By Neville Ladduwahetty
The Island of January 23, 2020 reported that Minister Keheliya Rambukwella had stated ‘that the new government’s stand on the Geneva accountability resolution would be based on the position taken by former Foreign Minister Tilak Marapana, PC. on behalf of the previous government …”
What the former Minister Marapana had stated during the course of his statement in March 2019 was:
“In referring to para 68 (C) of the OHCHR Report (A/HRC/40/23), which pertains to the Recommendations to GOSL, ‘to adopt legislation establishing a hybrid court to investigate allegation of violating and abuses of international law and violations of international humanitarian law’, I wish to make it clear that our position on this matter is as follows’:
“The government of Sri Lanka at the highest political levels has both publicly and in discussions with the present and former High Commissioner for Human Rights and other interlocutors, explained the constitutional and legal challenges that preclude it from including non-citizens in its judicial processes. It has been explained that if non-citizen judges are to be appointed in such a process, it will not be possible without an amendment to the Constitution by 2/3 of members of the Parliament voting in favour and also the approval of the people at a referendum”.

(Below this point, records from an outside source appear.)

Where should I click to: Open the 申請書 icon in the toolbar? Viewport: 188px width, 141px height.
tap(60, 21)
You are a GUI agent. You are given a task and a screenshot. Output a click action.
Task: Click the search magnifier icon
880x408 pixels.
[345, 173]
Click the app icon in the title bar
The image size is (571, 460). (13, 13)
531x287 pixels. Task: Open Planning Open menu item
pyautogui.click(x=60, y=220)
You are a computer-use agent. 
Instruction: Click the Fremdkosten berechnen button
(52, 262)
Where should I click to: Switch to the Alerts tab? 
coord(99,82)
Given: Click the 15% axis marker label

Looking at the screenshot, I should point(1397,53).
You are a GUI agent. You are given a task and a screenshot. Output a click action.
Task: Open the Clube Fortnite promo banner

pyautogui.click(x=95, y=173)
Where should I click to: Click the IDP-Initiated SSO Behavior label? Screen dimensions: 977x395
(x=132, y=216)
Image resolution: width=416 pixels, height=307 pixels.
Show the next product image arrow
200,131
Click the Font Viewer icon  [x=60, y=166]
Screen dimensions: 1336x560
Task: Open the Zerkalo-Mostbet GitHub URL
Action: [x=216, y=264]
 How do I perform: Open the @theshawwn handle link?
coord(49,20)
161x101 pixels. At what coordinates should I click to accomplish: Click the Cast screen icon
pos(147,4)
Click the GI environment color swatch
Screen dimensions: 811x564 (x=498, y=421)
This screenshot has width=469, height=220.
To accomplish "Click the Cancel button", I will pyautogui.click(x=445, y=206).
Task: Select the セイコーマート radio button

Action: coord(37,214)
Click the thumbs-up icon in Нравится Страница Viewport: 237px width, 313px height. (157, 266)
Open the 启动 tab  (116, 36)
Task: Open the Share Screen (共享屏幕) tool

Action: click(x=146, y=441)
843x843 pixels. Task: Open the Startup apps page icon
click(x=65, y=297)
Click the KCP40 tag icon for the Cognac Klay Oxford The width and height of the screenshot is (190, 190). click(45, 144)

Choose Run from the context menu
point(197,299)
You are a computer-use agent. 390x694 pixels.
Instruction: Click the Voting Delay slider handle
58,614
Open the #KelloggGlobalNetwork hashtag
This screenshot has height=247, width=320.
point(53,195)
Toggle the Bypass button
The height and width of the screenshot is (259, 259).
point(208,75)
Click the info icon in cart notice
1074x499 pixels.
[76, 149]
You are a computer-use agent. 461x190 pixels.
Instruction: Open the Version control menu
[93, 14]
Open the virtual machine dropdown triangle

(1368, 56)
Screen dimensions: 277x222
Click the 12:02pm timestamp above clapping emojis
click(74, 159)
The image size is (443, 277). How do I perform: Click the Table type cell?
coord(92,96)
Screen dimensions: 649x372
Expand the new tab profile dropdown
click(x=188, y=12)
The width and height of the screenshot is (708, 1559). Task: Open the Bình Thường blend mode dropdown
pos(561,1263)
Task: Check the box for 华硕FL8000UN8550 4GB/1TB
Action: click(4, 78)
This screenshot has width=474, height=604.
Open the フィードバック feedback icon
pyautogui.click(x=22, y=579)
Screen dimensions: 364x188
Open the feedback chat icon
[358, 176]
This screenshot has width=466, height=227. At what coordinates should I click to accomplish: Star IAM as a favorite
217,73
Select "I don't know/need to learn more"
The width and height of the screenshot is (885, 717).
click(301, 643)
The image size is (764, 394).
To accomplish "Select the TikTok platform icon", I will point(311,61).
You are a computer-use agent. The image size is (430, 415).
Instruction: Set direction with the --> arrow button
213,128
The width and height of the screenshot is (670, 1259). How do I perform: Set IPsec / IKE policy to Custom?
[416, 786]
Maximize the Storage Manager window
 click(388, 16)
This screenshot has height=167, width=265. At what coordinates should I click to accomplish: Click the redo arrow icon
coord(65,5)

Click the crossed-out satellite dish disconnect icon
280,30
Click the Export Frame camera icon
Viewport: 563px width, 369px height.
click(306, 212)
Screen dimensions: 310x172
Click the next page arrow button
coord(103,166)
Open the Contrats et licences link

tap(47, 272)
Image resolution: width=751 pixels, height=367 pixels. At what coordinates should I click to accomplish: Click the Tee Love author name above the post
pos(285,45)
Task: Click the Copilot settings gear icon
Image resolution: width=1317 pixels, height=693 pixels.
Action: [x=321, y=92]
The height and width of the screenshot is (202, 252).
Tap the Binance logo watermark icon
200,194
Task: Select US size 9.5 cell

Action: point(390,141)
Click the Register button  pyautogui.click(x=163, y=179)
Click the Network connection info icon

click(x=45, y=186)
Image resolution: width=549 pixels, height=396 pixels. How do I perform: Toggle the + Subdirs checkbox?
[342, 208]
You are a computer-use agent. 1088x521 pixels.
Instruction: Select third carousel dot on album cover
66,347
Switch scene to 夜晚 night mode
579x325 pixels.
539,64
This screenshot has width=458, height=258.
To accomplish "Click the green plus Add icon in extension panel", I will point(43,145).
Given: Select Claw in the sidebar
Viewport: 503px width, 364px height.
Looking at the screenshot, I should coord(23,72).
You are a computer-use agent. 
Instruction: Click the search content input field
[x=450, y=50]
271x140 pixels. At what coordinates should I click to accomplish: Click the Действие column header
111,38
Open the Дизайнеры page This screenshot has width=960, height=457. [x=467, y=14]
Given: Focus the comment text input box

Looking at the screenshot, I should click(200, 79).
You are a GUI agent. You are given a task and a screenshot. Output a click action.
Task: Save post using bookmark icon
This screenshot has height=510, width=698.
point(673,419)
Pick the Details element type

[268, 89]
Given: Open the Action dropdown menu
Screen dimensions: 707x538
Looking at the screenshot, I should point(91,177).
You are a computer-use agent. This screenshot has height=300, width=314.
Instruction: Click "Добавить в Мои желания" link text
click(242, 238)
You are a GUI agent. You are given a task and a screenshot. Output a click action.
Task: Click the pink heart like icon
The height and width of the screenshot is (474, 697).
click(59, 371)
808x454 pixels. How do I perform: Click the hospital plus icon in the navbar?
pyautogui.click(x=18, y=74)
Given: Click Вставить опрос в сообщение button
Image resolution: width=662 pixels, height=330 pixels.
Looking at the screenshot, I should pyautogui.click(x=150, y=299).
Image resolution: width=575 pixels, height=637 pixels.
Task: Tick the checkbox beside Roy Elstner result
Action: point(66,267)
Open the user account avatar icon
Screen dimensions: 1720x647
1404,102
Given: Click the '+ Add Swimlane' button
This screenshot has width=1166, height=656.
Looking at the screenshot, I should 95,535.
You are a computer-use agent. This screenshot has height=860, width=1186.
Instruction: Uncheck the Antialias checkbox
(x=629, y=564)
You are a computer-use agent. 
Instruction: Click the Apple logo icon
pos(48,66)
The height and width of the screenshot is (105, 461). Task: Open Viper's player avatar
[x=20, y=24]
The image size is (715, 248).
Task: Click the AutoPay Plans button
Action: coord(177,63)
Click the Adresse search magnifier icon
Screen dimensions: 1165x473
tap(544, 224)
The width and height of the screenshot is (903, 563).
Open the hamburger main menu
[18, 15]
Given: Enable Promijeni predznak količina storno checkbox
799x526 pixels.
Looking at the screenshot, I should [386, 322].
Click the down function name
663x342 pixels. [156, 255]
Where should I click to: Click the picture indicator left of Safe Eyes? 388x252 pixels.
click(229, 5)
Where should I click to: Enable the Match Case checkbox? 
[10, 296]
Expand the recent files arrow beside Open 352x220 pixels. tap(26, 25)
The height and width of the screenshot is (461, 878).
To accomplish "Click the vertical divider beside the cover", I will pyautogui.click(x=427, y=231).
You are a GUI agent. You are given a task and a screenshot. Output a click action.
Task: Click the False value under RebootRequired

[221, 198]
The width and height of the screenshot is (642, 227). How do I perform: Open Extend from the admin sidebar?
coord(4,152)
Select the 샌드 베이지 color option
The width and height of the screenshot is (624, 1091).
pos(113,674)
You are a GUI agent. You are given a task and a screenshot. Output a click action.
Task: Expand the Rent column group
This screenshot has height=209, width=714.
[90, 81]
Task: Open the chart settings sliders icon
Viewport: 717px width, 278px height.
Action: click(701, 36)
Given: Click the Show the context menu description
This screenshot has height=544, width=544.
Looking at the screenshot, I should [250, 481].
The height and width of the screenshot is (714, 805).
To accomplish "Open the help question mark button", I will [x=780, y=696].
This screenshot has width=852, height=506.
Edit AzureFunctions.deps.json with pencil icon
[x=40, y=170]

How the present government proposes to use the statement made by former Minister Marapana is not known at this time. However, what needs to be recognized is that the statement of former Minister Marapana is limited to a single issue of the “constitutional and legal challenges” associated with the participation of “non-citizen judges” in a judicial process to address allegations of violations of international human rights and humanitarian laws.